> _HOW TO COMPLETE THIS TASK_:
Transcribe all the records exactly and omit any images they hold.

> _INFORMATION SHOWN_:
↓↓↓

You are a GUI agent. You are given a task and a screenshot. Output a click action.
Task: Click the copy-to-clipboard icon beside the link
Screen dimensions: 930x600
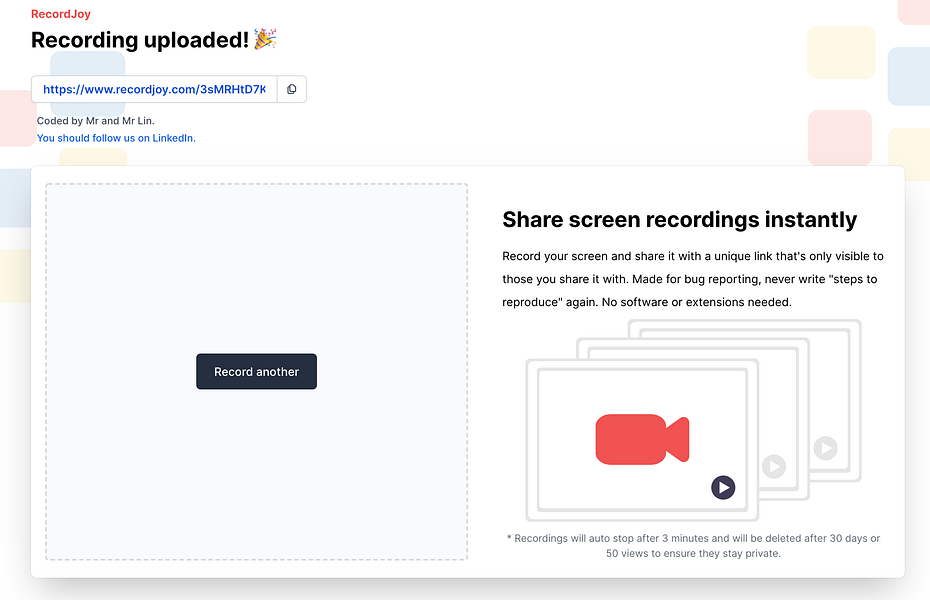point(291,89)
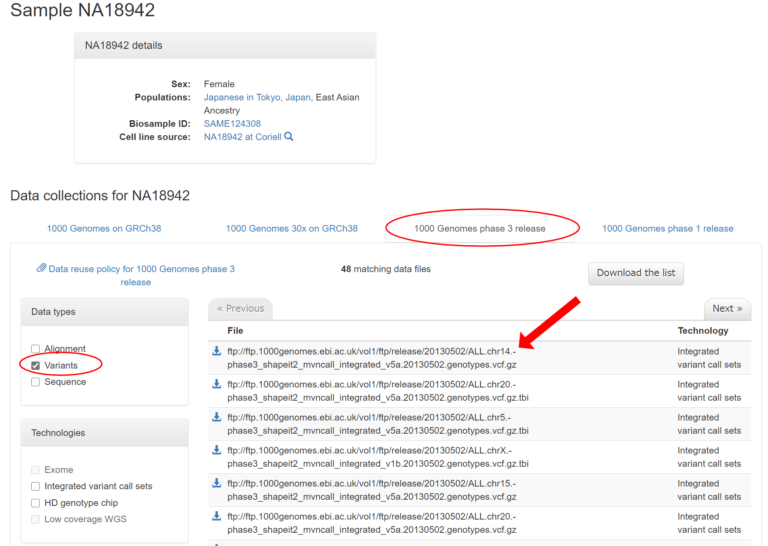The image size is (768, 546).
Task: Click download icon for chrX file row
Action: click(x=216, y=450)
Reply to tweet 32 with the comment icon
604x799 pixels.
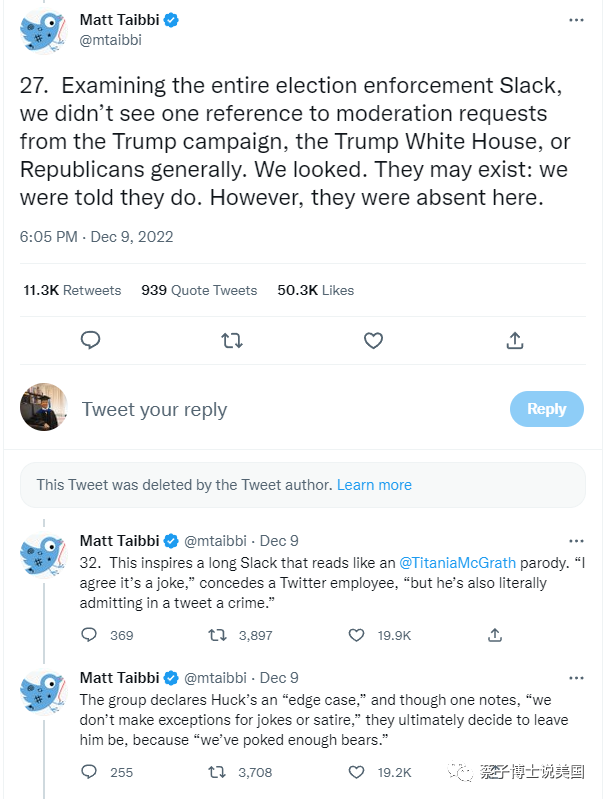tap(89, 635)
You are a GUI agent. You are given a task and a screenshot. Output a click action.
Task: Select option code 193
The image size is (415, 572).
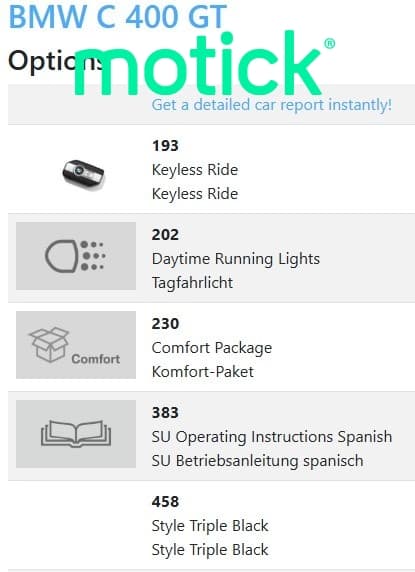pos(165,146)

↑↑↑

> _WRITTEN ANSWER_:
You are a GUI agent. You are given a task and a screenshot. Output a click action.
Task: Click the copy-to-clipboard icon beside the link
Screen dimensions: 930x600
point(291,89)
The image size is (768, 546).
Task: Click download icon for chrX file row
Action: click(x=216, y=450)
Reply to tweet 32 with the comment icon
604x799 pixels.
tap(89, 635)
You are a GUI agent. You are given a task and a screenshot. Output a click action.
Task: Select option code 193
The image size is (415, 572).
pos(165,146)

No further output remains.